宋詩聞心底也是驚駭不定,可當著聖上的面她竟說不出個「不」字來,在一旁的宋大人焦灼使眼色的示意下極輕虛地應了聲「是」。

應完以後,卻是悔之晚矣,這好端端的如何能拖累出岫替她受過。

~

通往宮外的路,漫長得仿若沒有盡頭。

六皇子鳳筱筱不顧虞貴君阻攔,一路默默跟隨著來到了東側宮門外。宋大人與他辭別後,逕自登上了宋府的馬車,宋二身形微頓卻仍舊沒有轉身見他。

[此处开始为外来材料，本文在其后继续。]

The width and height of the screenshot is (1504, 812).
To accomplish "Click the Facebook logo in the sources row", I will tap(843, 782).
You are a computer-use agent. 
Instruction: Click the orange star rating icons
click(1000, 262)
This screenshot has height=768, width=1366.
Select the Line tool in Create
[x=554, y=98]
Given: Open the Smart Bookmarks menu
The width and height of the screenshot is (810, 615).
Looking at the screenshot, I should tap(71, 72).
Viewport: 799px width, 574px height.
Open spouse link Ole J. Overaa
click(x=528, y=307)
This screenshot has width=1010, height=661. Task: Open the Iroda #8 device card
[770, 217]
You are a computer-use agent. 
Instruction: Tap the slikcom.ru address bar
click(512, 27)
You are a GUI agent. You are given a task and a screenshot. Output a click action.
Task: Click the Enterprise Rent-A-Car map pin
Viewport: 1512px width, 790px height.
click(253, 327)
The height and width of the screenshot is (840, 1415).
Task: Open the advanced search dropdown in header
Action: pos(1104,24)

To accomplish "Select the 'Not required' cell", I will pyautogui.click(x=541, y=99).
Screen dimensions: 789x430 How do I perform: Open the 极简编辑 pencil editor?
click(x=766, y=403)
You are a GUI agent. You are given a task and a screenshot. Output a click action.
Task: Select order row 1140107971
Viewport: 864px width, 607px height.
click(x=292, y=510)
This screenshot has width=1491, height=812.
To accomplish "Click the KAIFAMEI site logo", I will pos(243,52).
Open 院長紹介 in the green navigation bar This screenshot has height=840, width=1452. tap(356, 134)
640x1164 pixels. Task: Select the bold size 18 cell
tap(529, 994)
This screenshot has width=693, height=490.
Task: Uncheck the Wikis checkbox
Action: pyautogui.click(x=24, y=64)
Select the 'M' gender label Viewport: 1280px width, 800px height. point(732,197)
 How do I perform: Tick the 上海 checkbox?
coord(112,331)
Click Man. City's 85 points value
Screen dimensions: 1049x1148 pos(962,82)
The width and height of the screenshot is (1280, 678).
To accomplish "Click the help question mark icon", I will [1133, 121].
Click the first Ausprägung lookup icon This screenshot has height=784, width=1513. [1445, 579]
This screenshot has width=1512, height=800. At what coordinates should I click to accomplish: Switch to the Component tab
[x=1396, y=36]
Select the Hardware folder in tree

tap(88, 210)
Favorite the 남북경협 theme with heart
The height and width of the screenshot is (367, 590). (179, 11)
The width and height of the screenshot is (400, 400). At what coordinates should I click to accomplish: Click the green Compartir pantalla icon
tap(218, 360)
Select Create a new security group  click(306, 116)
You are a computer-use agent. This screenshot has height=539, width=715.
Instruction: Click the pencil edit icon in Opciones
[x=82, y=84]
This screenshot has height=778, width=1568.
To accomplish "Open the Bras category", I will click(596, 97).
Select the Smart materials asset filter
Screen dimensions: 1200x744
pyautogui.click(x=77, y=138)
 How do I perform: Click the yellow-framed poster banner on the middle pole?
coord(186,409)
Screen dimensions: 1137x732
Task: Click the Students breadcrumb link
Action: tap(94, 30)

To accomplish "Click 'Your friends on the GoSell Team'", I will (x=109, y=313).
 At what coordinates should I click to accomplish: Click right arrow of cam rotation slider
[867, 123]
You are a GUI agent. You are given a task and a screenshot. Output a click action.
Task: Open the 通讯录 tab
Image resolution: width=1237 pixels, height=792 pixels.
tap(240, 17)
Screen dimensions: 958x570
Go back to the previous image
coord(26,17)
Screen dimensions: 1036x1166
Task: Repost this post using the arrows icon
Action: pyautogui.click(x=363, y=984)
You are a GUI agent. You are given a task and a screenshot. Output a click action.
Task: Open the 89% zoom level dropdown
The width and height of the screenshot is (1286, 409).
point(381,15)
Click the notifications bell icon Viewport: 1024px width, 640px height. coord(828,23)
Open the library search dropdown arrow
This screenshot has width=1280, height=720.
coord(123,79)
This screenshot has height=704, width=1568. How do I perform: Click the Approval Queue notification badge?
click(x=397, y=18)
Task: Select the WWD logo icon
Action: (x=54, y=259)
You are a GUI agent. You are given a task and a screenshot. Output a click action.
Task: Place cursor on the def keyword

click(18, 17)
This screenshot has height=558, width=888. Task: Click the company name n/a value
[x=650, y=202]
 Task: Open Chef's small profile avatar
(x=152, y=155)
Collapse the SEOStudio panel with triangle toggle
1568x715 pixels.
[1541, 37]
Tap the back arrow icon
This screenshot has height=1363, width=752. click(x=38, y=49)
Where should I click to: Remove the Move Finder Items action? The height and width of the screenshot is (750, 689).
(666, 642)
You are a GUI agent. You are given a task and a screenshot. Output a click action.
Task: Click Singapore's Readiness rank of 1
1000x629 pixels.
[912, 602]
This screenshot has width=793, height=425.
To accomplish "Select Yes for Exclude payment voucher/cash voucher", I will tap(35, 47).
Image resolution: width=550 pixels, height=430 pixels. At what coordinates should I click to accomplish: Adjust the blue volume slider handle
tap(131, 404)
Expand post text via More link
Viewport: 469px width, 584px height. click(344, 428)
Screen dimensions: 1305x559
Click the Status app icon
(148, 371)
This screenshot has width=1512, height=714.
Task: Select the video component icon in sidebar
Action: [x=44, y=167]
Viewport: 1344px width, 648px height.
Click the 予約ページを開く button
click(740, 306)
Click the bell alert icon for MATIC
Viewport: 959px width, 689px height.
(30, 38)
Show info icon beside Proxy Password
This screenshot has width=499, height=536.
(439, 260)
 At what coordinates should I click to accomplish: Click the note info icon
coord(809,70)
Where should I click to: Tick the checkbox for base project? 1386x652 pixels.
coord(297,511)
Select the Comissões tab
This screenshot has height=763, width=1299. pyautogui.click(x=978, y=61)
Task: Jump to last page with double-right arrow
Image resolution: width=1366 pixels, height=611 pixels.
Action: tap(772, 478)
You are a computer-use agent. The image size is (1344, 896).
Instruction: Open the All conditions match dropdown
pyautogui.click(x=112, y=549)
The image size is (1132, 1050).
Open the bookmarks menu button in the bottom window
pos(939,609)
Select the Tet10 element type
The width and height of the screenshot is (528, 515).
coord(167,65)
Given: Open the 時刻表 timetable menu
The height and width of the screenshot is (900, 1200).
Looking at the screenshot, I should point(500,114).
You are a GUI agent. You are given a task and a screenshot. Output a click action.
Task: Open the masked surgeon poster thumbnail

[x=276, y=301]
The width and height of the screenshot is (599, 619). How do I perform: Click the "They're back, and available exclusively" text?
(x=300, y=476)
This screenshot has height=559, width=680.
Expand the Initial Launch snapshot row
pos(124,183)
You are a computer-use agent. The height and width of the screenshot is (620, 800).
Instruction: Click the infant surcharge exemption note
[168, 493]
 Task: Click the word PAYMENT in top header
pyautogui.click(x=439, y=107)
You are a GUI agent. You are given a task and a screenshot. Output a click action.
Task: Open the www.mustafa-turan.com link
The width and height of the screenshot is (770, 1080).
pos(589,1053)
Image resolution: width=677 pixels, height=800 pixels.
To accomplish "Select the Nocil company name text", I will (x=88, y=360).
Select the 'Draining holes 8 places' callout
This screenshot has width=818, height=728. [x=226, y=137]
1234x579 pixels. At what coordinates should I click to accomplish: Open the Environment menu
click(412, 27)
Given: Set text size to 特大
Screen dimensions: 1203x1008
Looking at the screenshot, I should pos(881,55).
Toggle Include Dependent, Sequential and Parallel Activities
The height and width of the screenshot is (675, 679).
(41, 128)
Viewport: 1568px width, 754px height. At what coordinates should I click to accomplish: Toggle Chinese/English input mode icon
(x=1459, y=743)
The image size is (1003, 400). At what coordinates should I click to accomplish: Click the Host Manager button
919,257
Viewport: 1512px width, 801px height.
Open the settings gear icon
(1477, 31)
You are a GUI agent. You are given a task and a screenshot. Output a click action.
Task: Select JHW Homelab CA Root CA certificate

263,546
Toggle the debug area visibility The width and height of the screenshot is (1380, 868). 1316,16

鳳筱筱眼眶微紅,聲音帶了哽咽,「本宮不曉得他是與你長姐曾有過婚約的林公子……」

宋詩聞一時也不知該如何面對他,靜默半晌,只是澀聲開口道,「外頭風大,六殿下請回吧。」

「本宮是受了二皇姐的誆騙才會情急之下失了分寸。」鳳筱筱見她似是心灰意冷,一面心裡委屈一面又越發惶然無措,「可你……怎麼也不能當著母皇的面便要退了這門親事啊……」

宋二心裡也不好受,母父與長姐到底是將她護得太好了,以至於她時常忘卻自己是多麼的無用。

今日在內殿當著聖上與虞貴君的面,質問之下她連直抒胸臆地應答都做不到,更是令她深感自慚汗顏。

念及此,她逃也似的登上馬車,逼迫自己冷下心腸來,「詩聞方才在陛下面前所言,乃是出自真心,六殿下身份貴重,詩聞自知不配,這樁婚事實在令人惶恐。」

兒時嬉鬧的情愫,又怎經得起現實的丁點兒磋磨。

她若厚顏迎娶,才是真正誤了他。

~

晌午過後,岐王府果真遣了喜轎來沐春堂接人。

前來服侍嫁郎的喜夫受了王府指點,進屋沒有半句多言,只有條不紊地替林知秋梳洗打扮。

男人目不能視,遇到眼下這種場面心底原本是怯怕的。可身旁的喜夫卻始終淺笑盈盈地替他穿衣戴冠,直夸從未見過這般樣貌出眾的嫁郎,叫他忘卻了緊張生出幾分無措與羞赧來。

林知秋從前在府中,由母父親自教養詩文音律、待人禮數,他從未在意自己樣貌生得如何。後來經明月夜舫主收留,與其他伶人樂於爭奇鬥豔不同,他並不願以色侍人,便是撫琴奏樂也多素容素裳。

世事難料,明明三日以前他還是畫舫上一個不得自由的小小樂伶。如今卻已被贖了良籍,要披上嫁衣與人成親。儘管這樁婚事並無實質,可於他而言卻猶似夢中。